OmniInteract：面向实时全模态助手的真实世界流式交互基准评估

摘要

我们提出了 OmniInteract，一个用于实时全模态大语言模型的流式基准测试，评估方式是通过对音频-视频流进行原生在线推理。与离线视频理解或基于文本提示的流式问答不同，OmniInteract 保留了原始的音频-视频流，要求模型在线处理数据，而无法访问未来内容。用户查询和环境声音被嵌入音频轨道中，模型需检测多模态触发条件，自行决定何时响应，并在流式播放过程中回答问题。OmniInteract 包含 250 个视频，共 1430 个时间锚定响应槽：其中 1062 个为单问单答（1Q1A）槽，涵盖实时、主动和嵌套场景；另外 368 个为单问多答（1QnA）槽，用于连续任务监控和步骤指导。每个响应槽均包含触发条件、响应窗口和目标答案。我们采用交互感知质量-及时性 F1（IA-QTF1）、中断诊断套件以及嵌套链完成分数，评估响应正确性、时机、无效输出、中断处理以及上下文连续性。实验结果表明，当前模型在流式交互方面仍然较弱，最佳整体 IA-QTF1 仅为 0.368，最佳 1QnA IA-QTF1 仅为 0.052。进一步对全双工场景下的数学推理研究发现，离线能力并不一定能迁移到在线交互中。代码与数据集将在 https://github.com/Lucky-Lance/OmniInteract 公开。

English

We introduce OmniInteract, a streaming benchmark for real-time omnimodal large language models evaluated through native online inference over audio-visual streams. Unlike offline video understanding or text-prompted streaming QA, OmniInteract preserves the original audio-visual stream and requires models to process it online, without access to future content. User queries and ambient sounds are embedded in the audio track, requiring models to detect multimodal triggers, decide when to respond, and answer while the stream unfolds. OmniInteract contains 250 videos with 1,430 temporally grounded response slots: 1,062 1Q1A slots across real-time, proactive, and nested scenarios, and 368 1QnA slots for continuous task monitoring and step guidance.

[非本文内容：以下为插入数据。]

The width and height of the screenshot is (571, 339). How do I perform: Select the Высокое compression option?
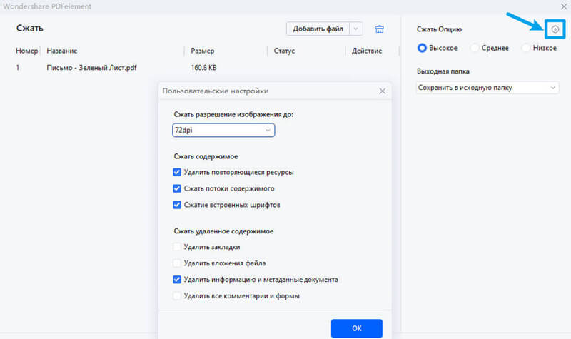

Each slot includes a trigger, response window, and target answer. We evaluate response correctness, timing, invalid outputs, interruption handling, and context continuity using Interaction-Aware Quality-Timeliness F1, Interruption Diagnostic Suite, and Nested Chain Completion Score. Experiments show that current models remain weak in streaming interaction, with the best overall IA-QTF1 reaching only 0.368 and the best 1QnA IA-QTF1 only 0.052. Further study on mathematical reasoning in full-duplex settings shows that offline capability does not necessarily transfer to online interaction. Code and datasets will be made publicly accessible at https://github.com/Lucky-Lance/OmniInteract.